Activity -
In the entries that follow, the first line to write out is the one containing "Click the reset exposure icon in the viewer", and the last is the one containing "Screen dimensions: 952x1270". Reproduce that stretch exactly, with nothing before or after it.

*** Opening Study material ***

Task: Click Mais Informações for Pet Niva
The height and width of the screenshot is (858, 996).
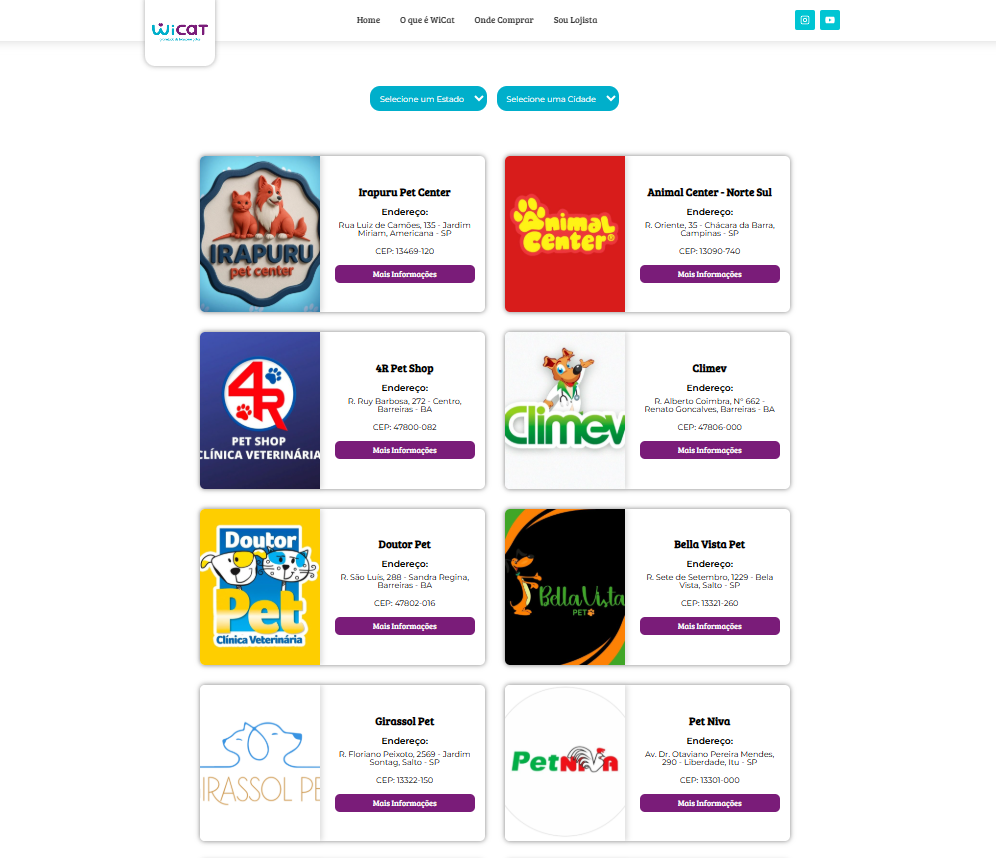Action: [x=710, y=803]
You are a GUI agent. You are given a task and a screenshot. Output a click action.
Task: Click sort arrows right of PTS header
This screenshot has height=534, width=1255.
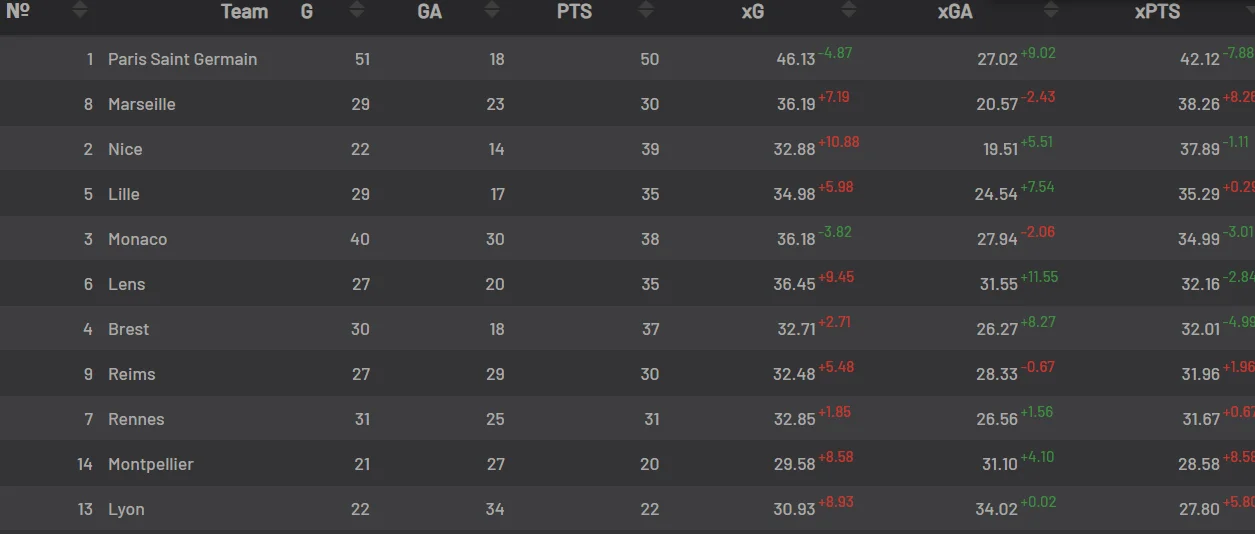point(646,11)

*** Closing Study material ***
*** Opening Study material ***

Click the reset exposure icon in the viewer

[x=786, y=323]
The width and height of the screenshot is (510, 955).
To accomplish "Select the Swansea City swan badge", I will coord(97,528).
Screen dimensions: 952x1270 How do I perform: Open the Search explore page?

*** Closing Study material ***

Expected answer -
Click the reset exposure icon in the viewer

[x=786, y=323]
The width and height of the screenshot is (510, 955).
To accomplish "Select the Swansea City swan badge", I will coord(97,528).
Screen dimensions: 952x1270 How do I perform: Open the Search explore page?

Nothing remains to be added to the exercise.